Na próxima quarta-feira, além dos inúmeros profissionais da Polícia Militar (PM), Marinha, Exército, Corpo de Bombeiros, entre outros, também farão parte do desfile cívico do dia 7 de setembro - Independência do Brasil - em Bauru cerca de 100 policiais inativos. O grupo está completando 10 anos de presença ininterrupta no evento.
De acordo com o cabo Jorge Santos, um dos organizadores do reencontro desses policiais, a ideia foi colocada em prática no comando de um antigo tenente-coronel. "A preocupação era que muitos policiais ficavam depressivos depois que se aposentavam. Então, é uma forma deles voltarem ao convívio dos antigos amigos. Na verdade acontecem atividades para eles o ano todo".
O 1º sargento Adalberto Monteiro Bispo, 82 anos, sendo 30 deles dedicados à Polícia Militar, conta que trabalhava dentro de um presídio. "Naquela época era muito diferente porque o sistema era outro. Nós impúnhamos mais respeito e tínhamos mais poder".
As histórias por eles contadas são inúmeras, inusitadas, emocionantes. Roberto de Oliveira Baptista, 67 anos, 1º sargento, veio da cidade de Corumbá, no Mato Grosso do Sul, para trabalhar como policial militar. Roberto não deixou de participar em nenhum dos dez desfiles cívicos do grupo e conta que a ocorrência mais emocionante que viveu foi na prisão de duas mulheres e um homem que tinham assaltado o então prefeito de Pirajuí.
"Nós estávamos passando em patrulhamento quando eu vi o veículo com três pessoas na frente. Resolvemos abordá-los e prendemos duas mulheres e um homem, além de três armas. Me lembro do nome de todos eles ainda. Isso foi há aproximadamente 23 anos", contou.
Salvando vidas
Outra profissão emocionante que traz muita lição de vida é a dos policiais do Corpo de Bombeiros. Américo Paes Filho, 60 anos, dedicou 29 anos de sua vida para salvar pessoas, trabalhando, inclusive, durante 10 anos na Unidade de Resgate do Corpo de Bombeiros.

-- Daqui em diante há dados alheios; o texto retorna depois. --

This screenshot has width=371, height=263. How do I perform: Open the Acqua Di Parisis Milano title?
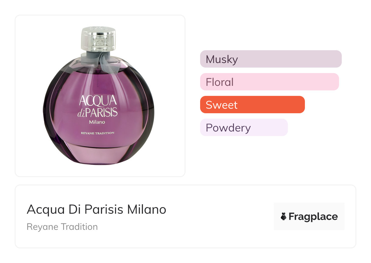pyautogui.click(x=96, y=209)
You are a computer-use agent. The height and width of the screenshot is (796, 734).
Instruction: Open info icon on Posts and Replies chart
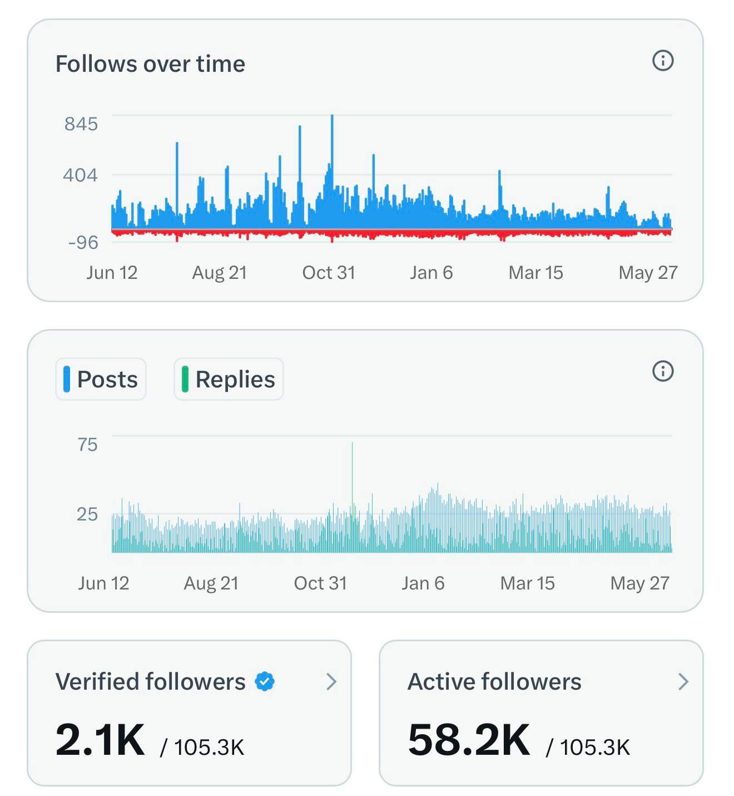(x=662, y=371)
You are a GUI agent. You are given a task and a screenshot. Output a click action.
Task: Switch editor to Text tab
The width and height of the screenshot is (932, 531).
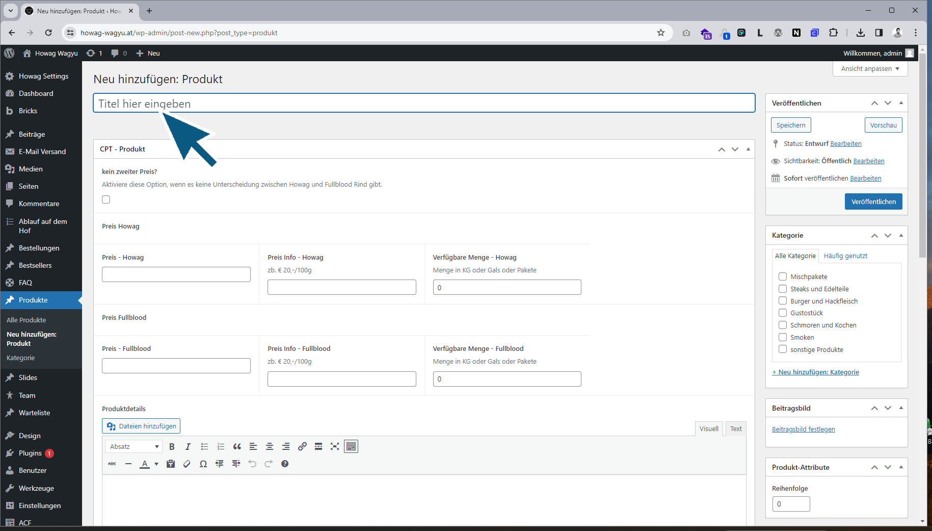(x=736, y=428)
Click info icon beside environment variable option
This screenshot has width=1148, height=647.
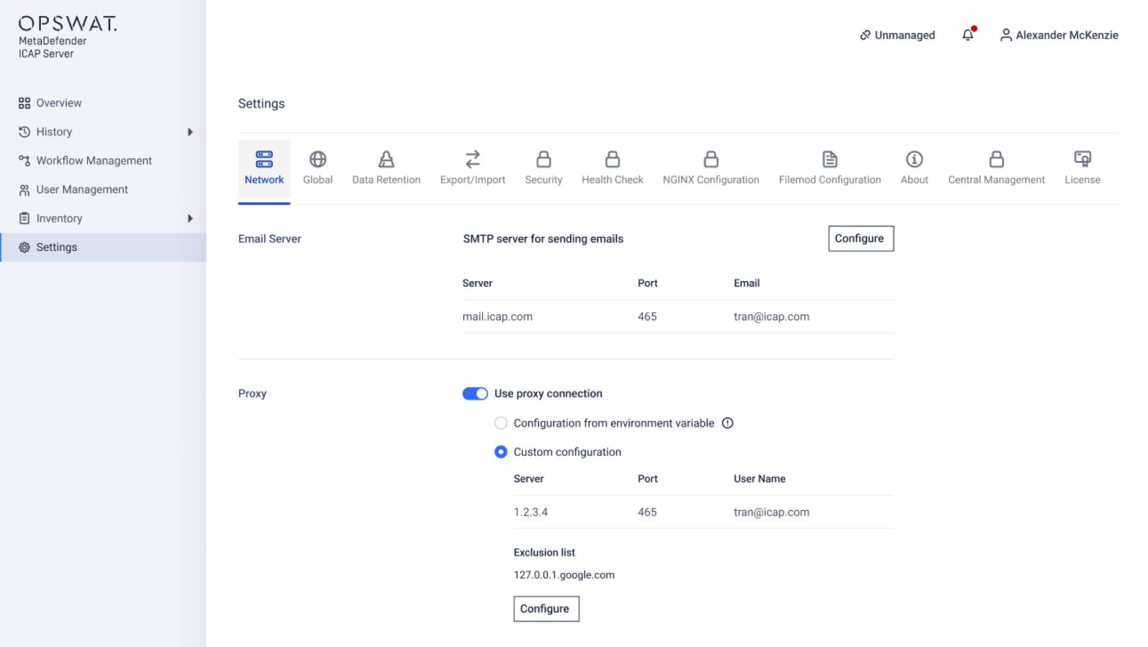pos(728,423)
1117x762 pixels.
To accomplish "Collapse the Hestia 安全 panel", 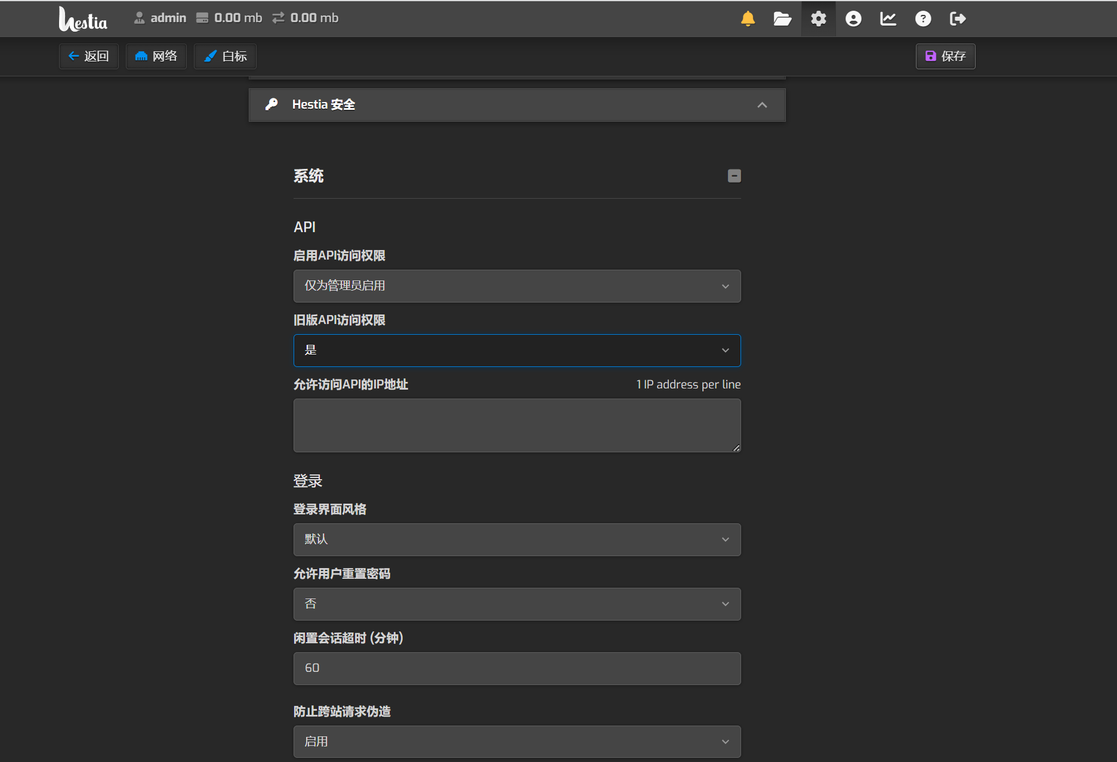I will pos(761,105).
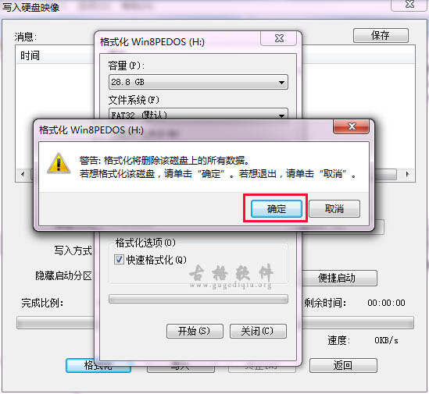Click the 返回 return button
This screenshot has width=429, height=394.
point(343,365)
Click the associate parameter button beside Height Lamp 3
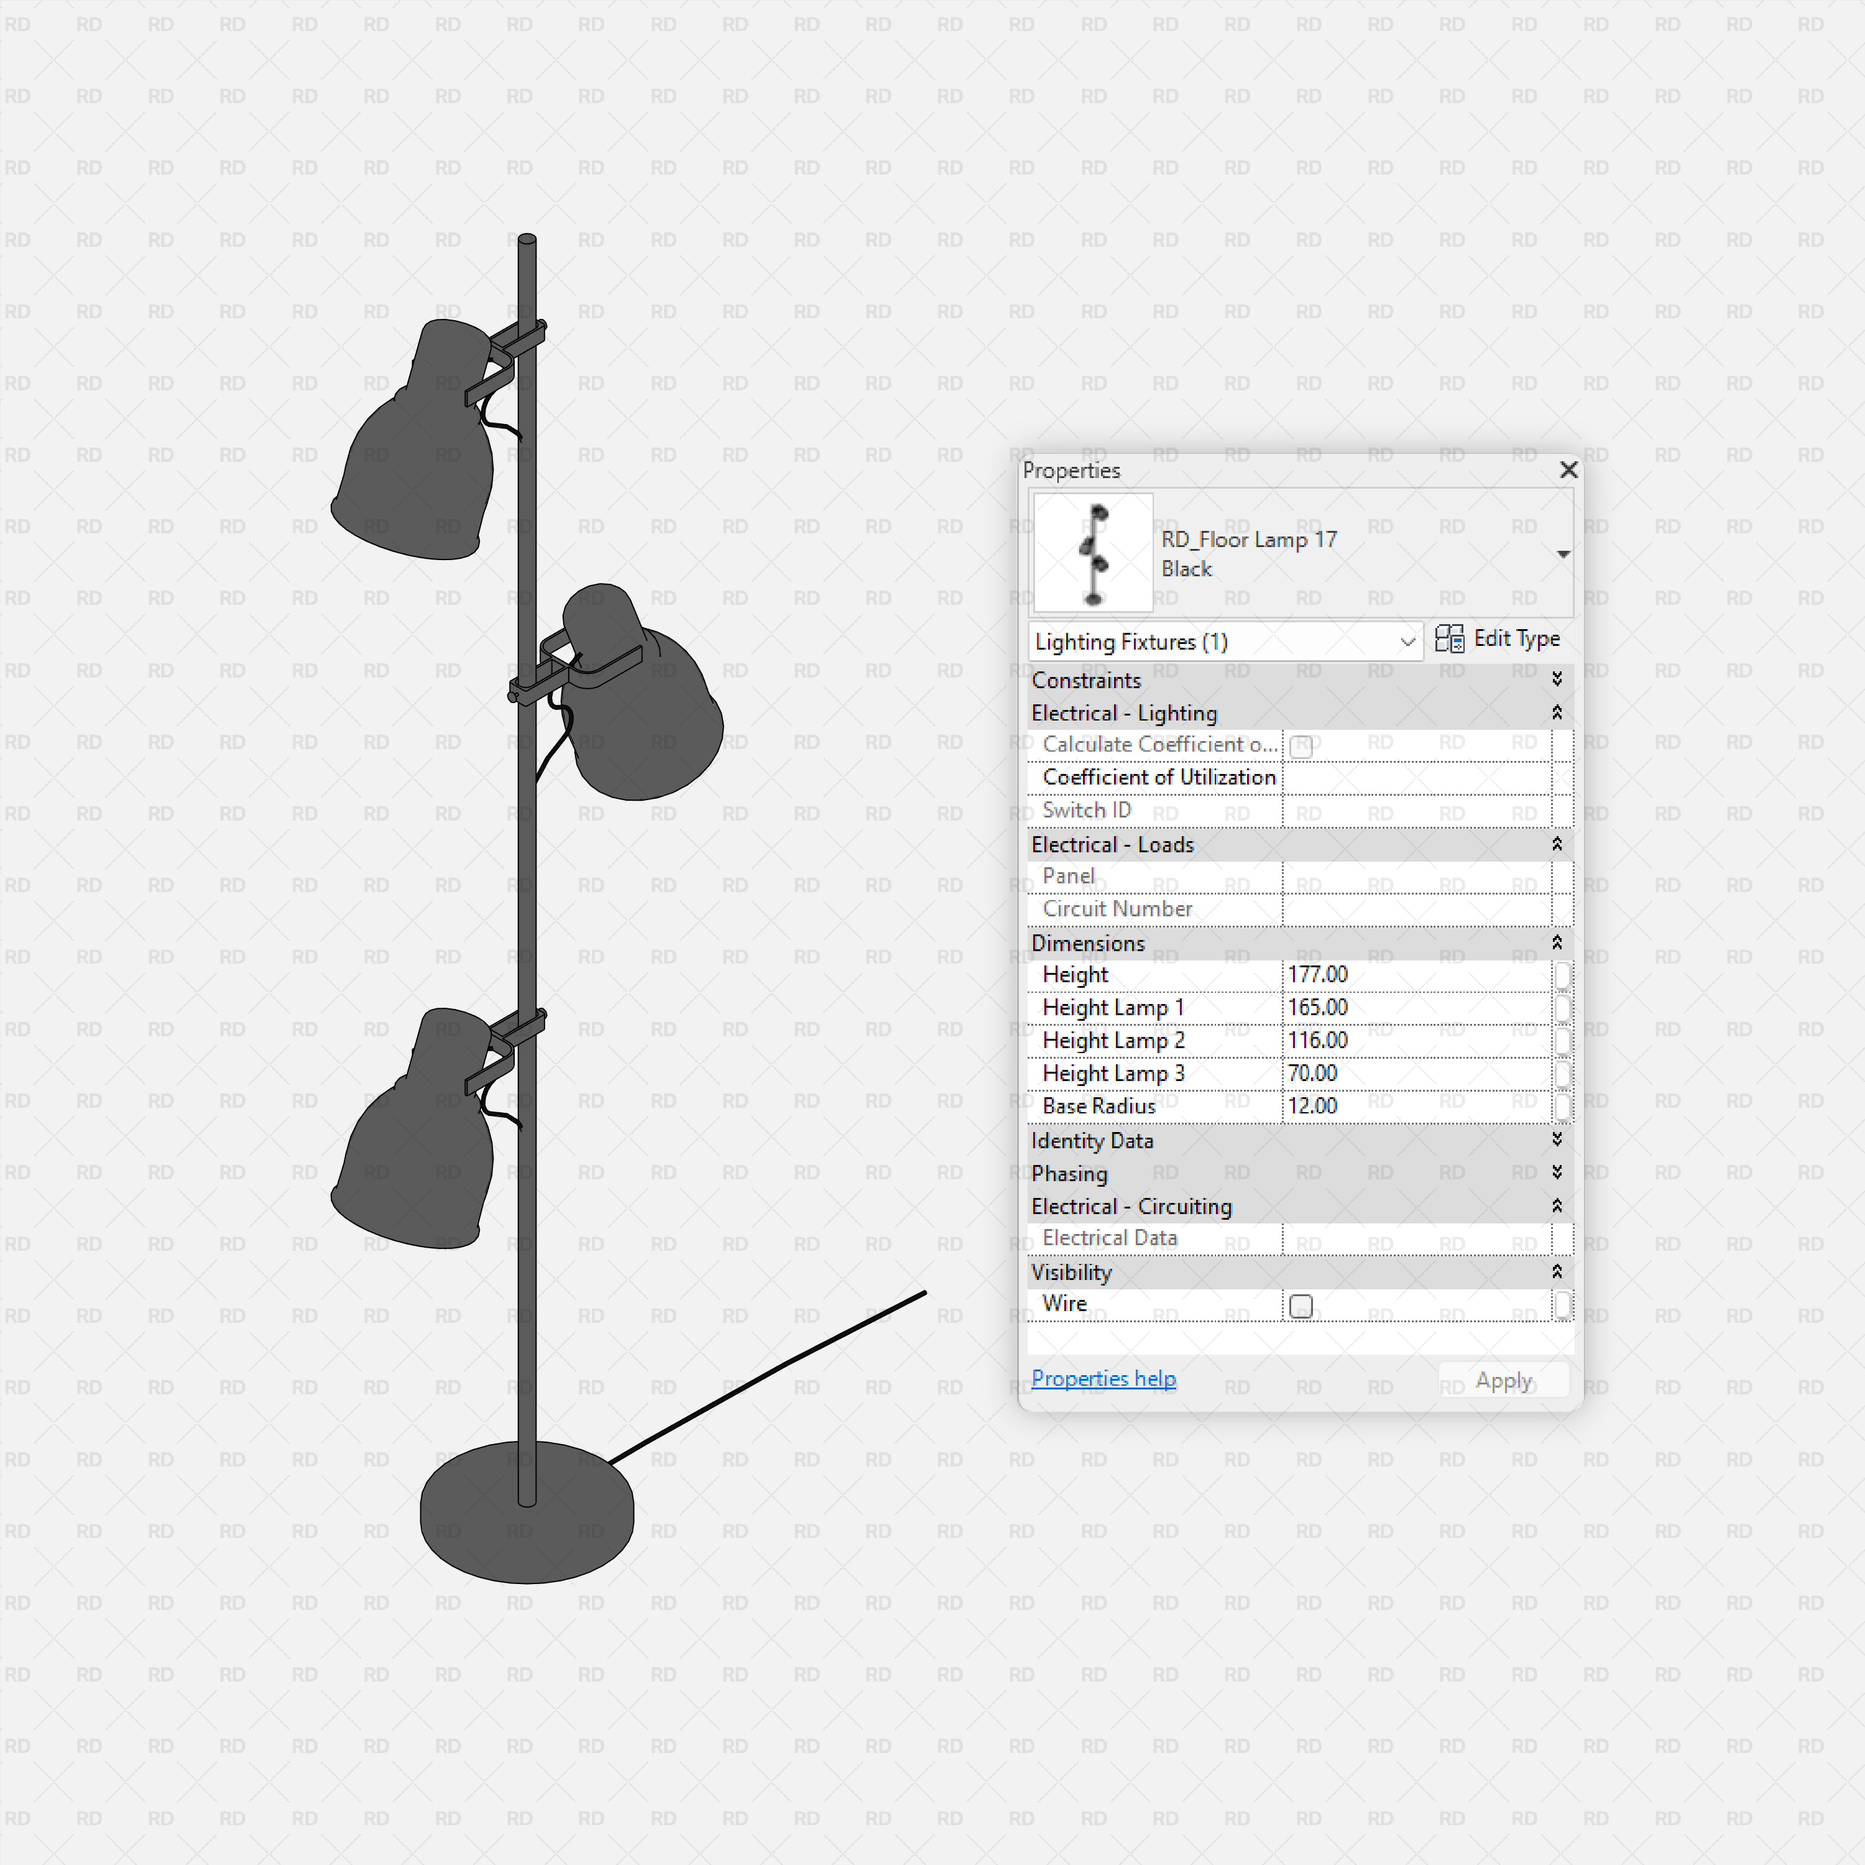 pos(1564,1073)
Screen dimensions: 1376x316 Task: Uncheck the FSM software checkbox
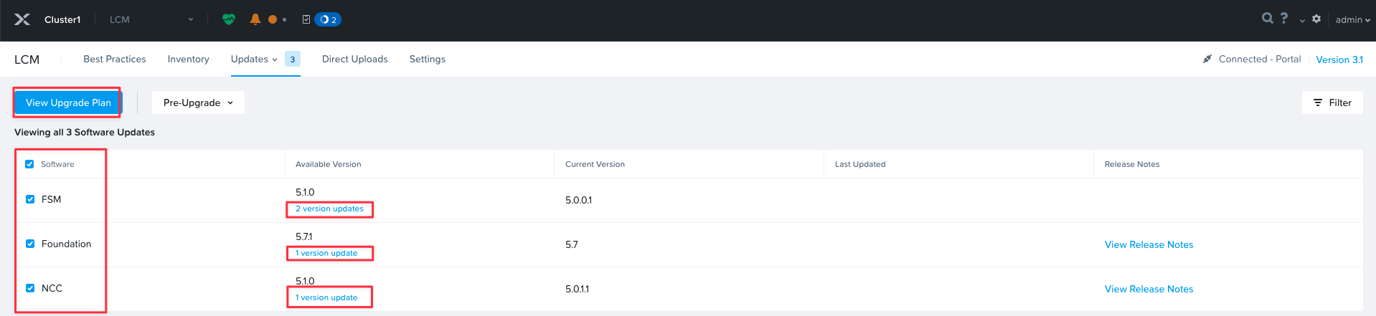30,199
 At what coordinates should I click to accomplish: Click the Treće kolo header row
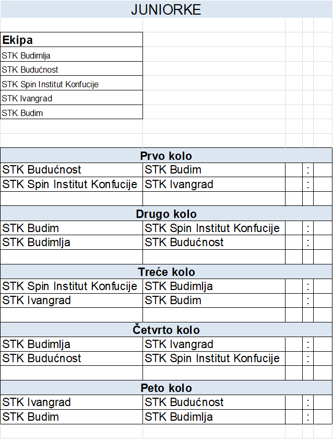point(167,272)
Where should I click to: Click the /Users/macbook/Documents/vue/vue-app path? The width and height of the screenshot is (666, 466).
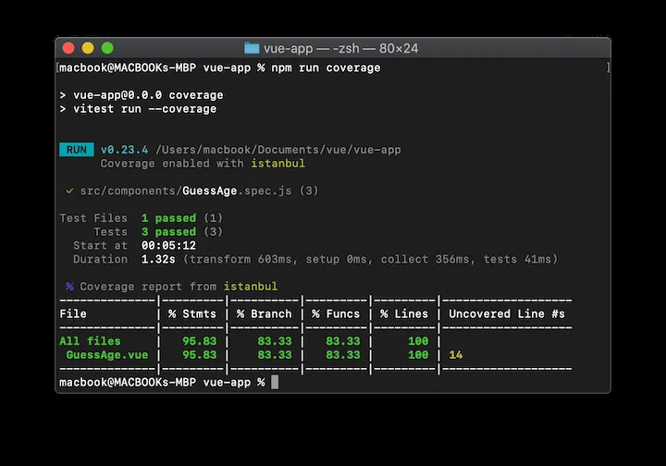click(x=278, y=150)
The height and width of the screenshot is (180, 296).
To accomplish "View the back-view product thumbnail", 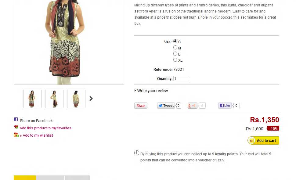I will (x=76, y=99).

Um momento que lembra com emoção e satisfação foi o salvamento de um homem no Rio Batalha. "Ele ficou preso na areia e eu vi o seu filho chamar por socorro quando eu estava indo para o trabalho. Não pensei duas vezes e comecei a tirar a terra com as minhas próprias mãos. Na hora só pensei em salvar a vida dele", contou, emocionado.
Já o 1º sargento Adélio Lopes Astolfo, 68 anos, não possui paixão só pelo trabalho que exerceu como policial militar. Ele também foi árbitro de futebol amador durante 32 anos. Neste mesmo tempo, trabalhou 30 anos como policial militar.
"Eu sou bauruense e trabalhava no antigo arrastão, que hoje podemos comparar à Força Tática. Todo desfile é uma expectativa de reencontro com os amigos".
Lembranças
Logo após o desfile cívico do Dia da Independência do Brasil, que será realizado na próxima quarta-feira, os policiais inativos irão se reunir entre amigos e familiares para um almoço na Associação de Cabos e Soldados de Bauru. "Ali o momento é de mais descontração. As histórias são inúmeras", frisou o cabo Jorge Santos, um dos organizadores do encontro.